YOUR INSTRUCTIONS. The expected output is exactly the lines below, starting at the line with "Image resolution: width=768" and ending at the line with "The image size is (1600, 737).", both included; no other line belongs in it.

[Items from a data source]
──────────

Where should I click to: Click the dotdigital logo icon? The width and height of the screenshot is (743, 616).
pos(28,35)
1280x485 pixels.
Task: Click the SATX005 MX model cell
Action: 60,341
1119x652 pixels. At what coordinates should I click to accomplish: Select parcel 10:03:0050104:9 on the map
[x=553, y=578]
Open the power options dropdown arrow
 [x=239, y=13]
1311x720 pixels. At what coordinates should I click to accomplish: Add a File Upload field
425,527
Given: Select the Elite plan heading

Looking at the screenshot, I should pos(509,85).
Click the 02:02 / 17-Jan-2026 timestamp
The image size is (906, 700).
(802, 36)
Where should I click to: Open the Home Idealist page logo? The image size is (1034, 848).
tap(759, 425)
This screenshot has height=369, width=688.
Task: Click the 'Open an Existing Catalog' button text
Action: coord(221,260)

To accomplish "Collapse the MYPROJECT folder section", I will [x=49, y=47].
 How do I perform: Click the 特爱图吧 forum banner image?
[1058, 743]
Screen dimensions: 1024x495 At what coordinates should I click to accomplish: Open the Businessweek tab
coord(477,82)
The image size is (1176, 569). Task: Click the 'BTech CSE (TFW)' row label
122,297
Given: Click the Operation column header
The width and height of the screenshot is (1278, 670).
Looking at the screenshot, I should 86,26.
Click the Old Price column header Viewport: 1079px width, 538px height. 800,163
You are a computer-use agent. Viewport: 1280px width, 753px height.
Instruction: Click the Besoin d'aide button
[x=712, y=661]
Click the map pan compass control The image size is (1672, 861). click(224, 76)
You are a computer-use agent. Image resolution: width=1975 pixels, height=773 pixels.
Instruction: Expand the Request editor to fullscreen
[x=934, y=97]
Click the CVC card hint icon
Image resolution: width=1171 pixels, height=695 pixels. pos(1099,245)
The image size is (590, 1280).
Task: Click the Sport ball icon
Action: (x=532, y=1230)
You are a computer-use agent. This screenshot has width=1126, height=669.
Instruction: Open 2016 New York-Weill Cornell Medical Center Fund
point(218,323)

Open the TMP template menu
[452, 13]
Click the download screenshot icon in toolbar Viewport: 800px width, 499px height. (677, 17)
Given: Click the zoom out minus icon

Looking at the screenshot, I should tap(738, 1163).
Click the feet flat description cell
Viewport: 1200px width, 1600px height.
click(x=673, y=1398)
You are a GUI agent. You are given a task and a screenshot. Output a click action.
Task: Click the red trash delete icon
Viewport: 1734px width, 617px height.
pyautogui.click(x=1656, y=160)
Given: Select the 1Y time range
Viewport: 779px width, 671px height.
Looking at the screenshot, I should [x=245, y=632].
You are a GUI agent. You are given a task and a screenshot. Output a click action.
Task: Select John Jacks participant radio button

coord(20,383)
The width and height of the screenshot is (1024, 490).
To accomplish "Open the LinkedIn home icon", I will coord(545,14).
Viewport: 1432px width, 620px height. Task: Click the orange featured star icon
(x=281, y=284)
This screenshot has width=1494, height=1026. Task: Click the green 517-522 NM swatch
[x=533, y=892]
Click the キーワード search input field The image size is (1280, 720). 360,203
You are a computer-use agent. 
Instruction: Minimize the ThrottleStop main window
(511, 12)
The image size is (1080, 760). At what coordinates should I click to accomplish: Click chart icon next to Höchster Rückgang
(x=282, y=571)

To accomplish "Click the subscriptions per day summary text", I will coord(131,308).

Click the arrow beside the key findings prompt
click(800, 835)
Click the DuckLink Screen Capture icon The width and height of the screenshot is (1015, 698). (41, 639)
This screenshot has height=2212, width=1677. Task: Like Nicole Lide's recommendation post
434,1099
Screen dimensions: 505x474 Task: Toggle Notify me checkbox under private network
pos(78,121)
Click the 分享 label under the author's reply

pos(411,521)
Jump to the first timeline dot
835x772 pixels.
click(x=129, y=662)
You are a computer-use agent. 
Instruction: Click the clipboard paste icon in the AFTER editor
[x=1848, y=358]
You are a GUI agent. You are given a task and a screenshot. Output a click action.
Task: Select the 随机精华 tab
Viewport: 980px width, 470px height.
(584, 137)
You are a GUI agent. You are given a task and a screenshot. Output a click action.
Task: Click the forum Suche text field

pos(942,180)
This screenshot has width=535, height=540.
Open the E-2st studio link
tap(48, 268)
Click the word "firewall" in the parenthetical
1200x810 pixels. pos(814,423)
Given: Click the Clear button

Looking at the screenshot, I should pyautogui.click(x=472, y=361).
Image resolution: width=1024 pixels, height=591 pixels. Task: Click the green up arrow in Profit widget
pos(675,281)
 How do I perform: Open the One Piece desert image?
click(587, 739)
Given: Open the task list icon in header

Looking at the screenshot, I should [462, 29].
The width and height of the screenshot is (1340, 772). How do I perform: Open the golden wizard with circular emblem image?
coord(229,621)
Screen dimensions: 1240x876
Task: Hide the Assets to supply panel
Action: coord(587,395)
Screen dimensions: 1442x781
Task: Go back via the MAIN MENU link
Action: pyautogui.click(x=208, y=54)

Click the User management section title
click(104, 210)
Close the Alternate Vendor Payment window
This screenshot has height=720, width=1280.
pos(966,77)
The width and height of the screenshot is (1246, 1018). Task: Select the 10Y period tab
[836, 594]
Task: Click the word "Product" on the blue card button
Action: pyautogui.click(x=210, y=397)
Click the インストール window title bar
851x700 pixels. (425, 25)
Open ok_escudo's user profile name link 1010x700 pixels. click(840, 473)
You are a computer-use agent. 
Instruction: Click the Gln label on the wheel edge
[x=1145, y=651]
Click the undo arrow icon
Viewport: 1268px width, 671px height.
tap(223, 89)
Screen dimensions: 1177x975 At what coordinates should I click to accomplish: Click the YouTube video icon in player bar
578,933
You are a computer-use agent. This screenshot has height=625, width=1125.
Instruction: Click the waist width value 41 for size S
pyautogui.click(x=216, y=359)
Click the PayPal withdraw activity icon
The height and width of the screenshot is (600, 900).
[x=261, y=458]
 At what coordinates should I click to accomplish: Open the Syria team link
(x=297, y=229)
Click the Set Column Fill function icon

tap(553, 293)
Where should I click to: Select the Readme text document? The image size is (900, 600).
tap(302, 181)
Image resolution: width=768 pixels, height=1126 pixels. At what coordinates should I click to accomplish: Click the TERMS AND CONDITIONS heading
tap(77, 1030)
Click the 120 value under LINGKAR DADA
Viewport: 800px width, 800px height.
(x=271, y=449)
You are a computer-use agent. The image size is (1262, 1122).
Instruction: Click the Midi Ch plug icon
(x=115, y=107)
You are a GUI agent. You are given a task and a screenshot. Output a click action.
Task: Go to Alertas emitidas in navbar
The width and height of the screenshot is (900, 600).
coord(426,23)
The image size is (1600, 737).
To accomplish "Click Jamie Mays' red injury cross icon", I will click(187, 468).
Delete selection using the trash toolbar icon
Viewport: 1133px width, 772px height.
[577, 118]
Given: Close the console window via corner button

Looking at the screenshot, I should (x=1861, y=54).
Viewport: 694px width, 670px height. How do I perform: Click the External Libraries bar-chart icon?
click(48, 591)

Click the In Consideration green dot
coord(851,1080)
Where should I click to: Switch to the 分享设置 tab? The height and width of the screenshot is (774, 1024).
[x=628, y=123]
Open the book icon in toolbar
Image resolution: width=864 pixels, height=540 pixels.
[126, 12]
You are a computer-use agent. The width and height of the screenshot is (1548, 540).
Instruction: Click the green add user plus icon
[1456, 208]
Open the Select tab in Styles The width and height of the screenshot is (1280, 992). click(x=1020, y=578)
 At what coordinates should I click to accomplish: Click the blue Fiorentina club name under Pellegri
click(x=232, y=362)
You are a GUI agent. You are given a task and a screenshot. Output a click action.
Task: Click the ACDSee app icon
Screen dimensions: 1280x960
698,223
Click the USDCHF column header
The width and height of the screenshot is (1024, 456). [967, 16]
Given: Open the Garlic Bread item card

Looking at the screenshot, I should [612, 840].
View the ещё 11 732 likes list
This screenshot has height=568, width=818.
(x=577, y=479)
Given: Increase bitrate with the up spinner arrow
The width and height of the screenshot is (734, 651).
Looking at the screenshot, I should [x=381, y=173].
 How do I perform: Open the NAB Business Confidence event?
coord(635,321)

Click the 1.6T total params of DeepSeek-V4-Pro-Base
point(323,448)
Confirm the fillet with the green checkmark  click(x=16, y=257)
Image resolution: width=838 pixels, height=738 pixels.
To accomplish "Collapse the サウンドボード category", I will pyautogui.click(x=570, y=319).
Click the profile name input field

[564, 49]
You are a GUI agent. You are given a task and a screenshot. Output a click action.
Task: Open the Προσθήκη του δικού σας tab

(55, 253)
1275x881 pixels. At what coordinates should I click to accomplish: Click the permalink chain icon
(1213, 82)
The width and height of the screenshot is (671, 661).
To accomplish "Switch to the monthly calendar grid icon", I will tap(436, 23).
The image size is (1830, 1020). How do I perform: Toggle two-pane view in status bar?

──────────

YOUR SOLUTION.
Image resolution: width=768 pixels, height=1126 pixels. At what coordinates should I click to accomplish: Click the TERMS AND CONDITIONS heading
tap(77, 1030)
Click the 120 value under LINGKAR DADA
Viewport: 800px width, 800px height.
(x=271, y=449)
You are a computer-use agent. The image size is (1262, 1122).
Instruction: Click the Midi Ch plug icon
(x=115, y=107)
You are a GUI agent. You are given a task and a screenshot. Output a click action.
Task: Go to Alertas emitidas in navbar
The width and height of the screenshot is (900, 600).
coord(426,23)
The image size is (1600, 737).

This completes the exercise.